La sua azione era piena di bontà e di mitezza. Ai manichei ricordava il suo passato, e ne traeva motivo per dichiarare che altri forse avrebbero potuto essere duri con loro; ma lui no, lui che aveva condiviso il loro cuore e aveva tanto sofferto per liberarsene: " Ma io... non posso in alcun modo infierire contro di voi " 10. Dei donatisti sopportava le persecuzioni e le calunnie, interveniva presso i giudici perché nel punire i loro delitti si ricordassero della mansuetudine della Chiesa 11 ed era sempre pronto a lasciare l'episcopato, se ciò avesse giovato per il loro ritorno all'unità 12. Né si mostrò meno amabile verso i pelagiani.
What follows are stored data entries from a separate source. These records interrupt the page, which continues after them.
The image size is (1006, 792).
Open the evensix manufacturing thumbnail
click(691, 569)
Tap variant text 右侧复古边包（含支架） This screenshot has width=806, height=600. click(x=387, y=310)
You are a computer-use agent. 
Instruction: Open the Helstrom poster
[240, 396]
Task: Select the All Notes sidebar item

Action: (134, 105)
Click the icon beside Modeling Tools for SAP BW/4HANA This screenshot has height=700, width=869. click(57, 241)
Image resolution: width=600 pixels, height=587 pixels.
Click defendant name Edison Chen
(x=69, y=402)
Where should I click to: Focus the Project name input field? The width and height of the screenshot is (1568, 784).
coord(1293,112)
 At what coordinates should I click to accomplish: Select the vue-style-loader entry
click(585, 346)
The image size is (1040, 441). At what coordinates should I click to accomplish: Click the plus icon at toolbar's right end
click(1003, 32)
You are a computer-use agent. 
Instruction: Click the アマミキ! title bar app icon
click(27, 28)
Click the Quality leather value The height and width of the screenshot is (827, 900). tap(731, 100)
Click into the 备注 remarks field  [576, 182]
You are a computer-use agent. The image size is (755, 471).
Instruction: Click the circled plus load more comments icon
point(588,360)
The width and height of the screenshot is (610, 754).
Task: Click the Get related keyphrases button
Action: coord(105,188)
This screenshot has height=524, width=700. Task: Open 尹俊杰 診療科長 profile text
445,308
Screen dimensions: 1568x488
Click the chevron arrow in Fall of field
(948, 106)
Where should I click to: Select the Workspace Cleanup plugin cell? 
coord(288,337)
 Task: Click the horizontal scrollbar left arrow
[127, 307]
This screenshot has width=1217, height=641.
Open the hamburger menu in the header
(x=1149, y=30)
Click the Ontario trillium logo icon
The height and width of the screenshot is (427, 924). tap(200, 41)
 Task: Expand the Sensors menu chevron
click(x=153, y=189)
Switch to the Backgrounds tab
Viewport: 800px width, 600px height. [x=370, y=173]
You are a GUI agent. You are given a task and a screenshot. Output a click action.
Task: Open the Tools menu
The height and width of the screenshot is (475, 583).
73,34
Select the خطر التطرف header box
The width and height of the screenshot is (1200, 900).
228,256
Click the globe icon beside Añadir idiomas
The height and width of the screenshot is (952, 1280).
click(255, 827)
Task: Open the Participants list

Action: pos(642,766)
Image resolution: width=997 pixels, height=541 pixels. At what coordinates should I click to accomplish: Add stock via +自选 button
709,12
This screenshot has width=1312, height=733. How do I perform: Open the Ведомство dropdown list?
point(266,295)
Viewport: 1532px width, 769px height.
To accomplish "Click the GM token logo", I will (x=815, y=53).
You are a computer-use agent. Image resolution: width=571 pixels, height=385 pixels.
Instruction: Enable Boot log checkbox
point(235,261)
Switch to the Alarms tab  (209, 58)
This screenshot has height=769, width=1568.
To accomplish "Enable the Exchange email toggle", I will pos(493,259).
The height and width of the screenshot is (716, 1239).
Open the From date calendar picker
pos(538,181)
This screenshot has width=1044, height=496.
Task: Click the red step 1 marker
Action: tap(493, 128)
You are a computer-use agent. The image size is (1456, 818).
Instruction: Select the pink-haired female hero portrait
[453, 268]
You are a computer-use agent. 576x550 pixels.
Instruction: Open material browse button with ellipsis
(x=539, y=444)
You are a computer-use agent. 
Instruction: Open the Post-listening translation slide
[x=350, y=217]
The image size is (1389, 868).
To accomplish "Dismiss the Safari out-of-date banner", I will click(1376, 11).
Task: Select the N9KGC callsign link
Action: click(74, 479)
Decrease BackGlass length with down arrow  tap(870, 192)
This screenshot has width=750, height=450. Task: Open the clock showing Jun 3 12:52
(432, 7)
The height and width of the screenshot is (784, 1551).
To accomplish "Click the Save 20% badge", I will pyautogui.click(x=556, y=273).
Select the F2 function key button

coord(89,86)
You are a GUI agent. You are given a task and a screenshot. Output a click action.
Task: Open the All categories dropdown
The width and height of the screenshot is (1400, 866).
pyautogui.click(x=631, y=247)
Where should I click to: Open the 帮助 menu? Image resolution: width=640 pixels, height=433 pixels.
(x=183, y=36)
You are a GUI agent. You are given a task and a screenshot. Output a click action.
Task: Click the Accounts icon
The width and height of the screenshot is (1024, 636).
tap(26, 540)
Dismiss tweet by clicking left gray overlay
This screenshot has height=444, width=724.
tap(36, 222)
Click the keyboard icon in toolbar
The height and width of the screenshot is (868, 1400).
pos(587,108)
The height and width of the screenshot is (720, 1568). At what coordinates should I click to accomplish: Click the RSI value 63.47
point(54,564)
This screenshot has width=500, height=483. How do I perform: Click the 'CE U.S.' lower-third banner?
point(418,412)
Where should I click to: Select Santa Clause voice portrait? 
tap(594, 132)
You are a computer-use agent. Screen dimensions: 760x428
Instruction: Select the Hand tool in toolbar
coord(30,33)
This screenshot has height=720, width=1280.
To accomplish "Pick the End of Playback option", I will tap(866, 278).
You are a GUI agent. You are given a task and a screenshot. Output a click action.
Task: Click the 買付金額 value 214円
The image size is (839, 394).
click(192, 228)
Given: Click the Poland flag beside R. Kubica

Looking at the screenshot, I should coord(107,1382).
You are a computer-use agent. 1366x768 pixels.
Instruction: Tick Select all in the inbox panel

Il metodo seguito traspare da questa esortazione ai fedeli di Cartagine: " Intrattenetevi con loro quanti li conoscete, comportatevi amichevolmente, fraternamente, con serenità, con amore, con dolore: operi la pietà tutto il possibile " 13. Cominciò a confutarne gli errori senza far nomi, sperando così di renderne più facile la correzione; anzi, parlò di Pelagio con parole di lode (" uomo santo, mi si dice, e cristiano di non poca perfezione " 14); più tardi la lotta fu condotta a viso aperto, ma sempre con amore: " Quanto a Pelagio, non solo lo abbiamo amato, ma lo amiamo ancora " 15. L'amore non venne meno anche quando, ribellatosi alla Chiesa, Giuliano intraprese una polemica condita spesso d'ingiurie e di calunnie: lo chiama ancora "figlio" e lo assicura che con tutte le sue ingiurie non riuscirà mai, con l'aiuto di Dio, a strappargli dalle midolle del cuore l'amore per lui 16. E non vi riuscì neppure quando Giuliano trascese all'ingiuria più amara e più volgare, l'ingiuria verso la memoria della madre. Agostino si limitò a ricordargli - gli tremava la mano scrivendo - che i maldicenti non possederanno il regno di Dio 17.
Per concludere, diremo che il vescovo d'Ippona, come aveva ricondotto lo studio delle lettere alla sapienza 18 e la sapienza alla pietà, così ricondusse la pietà all'apostolato. Ma un apostolato accettato per obbedienza e animato dal desiderio, mai appagato abbastanza, della vita di contemplazione. " Nessuno mi vincerebbe nel cercare la tranquillità della vita contemplativa. Nulla di meglio, nulla di più dolce che scrutare, nella quiete, i divini tesori: è dolce, è bene. Predicare, confutare, correggere, edificare, occuparsi di ognuno è una grande molestia, un grande peso, un grande lavoro. Chi non fuggirebbe da questo lavoro? Ma il Vangelo mi atterrisce " 19.